Wir wollen alle Tage sparen und brauchen alle Tage mehr. Und täglich wächst mir neue Pein.

Das sagt der kaiserliche Marschalk bevor – wie Wagenknecht es formuliert - Mephistopheles den Tipp gibt, "ungedecktes Papiergeld einzuführen, das in dieser Gesellschaft natürlich nicht für produktive Investitionen genutzt, sondern in einem dekadenten Luxusrausch verbraten wird." "Am Ende", so die Politikerin, "bricht der Spuk zusammen, und das Land versinkt endgültig in Armut und Anarchie."

Johann Wolfgang von Goethe auf einem Ölgemälde von 1828.

Diese Analyse ist eigentlich nicht unzutreffend. Allerdings fragt man sich danach, was Sahra Wagenknecht eigentlich in der Linkspartei sucht, in der man sich eher an den mephistophelischen Rat zu halten scheint: Das zeigte sich unter anderem am Fall des Verkaufs von 48.000 Wohnungen der Stadt Dresden an die US-Investorengruppe Fortress, mit dem der (2008 wegen Beihilfe zum Bankrott verurteilte) ehemalige FDP-Oberbürgermeister Ingolf Roßberg Geld einnehmen wollte, um zu "gestalten, anstatt nur Schulden zu verwalten" - auch und vor allem für die Kulturpolitik.

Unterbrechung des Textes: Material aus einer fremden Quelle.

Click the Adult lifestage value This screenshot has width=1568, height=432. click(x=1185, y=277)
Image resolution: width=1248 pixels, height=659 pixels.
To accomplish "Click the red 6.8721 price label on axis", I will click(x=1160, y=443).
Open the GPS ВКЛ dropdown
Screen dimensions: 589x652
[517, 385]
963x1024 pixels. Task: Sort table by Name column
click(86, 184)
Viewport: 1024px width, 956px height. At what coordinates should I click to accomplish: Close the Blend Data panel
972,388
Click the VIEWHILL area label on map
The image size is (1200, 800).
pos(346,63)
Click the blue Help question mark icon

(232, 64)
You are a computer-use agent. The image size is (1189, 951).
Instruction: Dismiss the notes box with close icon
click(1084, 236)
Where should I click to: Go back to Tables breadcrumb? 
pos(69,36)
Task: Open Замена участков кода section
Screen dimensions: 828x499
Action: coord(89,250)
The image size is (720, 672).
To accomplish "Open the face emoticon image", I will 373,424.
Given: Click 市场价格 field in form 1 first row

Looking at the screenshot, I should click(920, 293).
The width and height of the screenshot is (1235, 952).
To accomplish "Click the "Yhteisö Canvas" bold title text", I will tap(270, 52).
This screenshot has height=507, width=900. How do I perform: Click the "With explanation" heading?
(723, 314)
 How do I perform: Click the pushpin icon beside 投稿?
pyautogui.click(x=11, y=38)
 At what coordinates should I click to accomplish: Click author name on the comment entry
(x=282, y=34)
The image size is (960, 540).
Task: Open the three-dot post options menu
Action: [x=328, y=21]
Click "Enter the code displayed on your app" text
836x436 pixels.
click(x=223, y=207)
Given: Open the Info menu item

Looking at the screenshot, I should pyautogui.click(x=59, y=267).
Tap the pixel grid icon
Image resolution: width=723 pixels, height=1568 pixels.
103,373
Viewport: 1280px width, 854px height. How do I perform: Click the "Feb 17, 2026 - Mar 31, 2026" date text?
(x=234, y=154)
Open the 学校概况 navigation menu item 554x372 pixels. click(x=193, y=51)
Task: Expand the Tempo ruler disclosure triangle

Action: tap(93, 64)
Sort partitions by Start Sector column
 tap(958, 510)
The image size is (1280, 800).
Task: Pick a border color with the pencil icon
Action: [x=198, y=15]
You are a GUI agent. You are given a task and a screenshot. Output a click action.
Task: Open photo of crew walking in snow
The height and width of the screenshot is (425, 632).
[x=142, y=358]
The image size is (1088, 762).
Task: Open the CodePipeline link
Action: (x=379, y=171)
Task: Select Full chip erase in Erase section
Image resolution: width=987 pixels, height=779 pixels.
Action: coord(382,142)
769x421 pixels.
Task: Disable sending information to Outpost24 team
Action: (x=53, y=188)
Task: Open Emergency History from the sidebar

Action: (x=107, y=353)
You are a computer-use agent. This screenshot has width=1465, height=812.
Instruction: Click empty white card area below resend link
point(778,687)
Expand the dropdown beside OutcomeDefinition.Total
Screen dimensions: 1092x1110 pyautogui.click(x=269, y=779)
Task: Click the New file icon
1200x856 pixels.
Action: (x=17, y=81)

Trotz 45.000 Unterschriften für die Bürgerinitiative "Woba erhalten!" stimmte auch eine Mehrheit der PDS-Stadträte für den Wunsch des FDP-Kommunalpolitikers. Der PDS-Landespolitiker Ronald Weckesser rechtfertigte dieses Votum mit einem Verweis auf den "kulturellen Bereich", der sonst der Gefahr von Kürzungen ausgesetzt gewesen wäre. Und, so Weckesser, "Welcher Linke will das schon?"

Gewollt hätten das möglicherweise einige der 100.000 Mieter (ein Fünftel der Dresdener Bevölkerung), die kurz nach der Privatisierung erlebten, dass die vorher öffentlichkeitswirksam gepriesene "Sozialcharta", die ihnen Schutz vor Mieterhöhungen, Kündigungen und ungewollten Umbauten versprach, sich während der Dauer einer Pressekonferenz in reine Makulatur verwandelte: Dort gab Matthias Moser, der Geschäftsführer der Fortress Deutschland GmbH, bekannt, dass die Wohnungen so schnell wie möglich in die Firma Gagfah integriert und so nach luxemburgischem Recht an die Börse gebracht würden, wo die vor dem Verkauf gemachten Versprechungen keinen Pfifferling mehr wert sind. Einer im April eingereichten Klage der Stadt Dresden werden eher geringe Chancen eingeräumt.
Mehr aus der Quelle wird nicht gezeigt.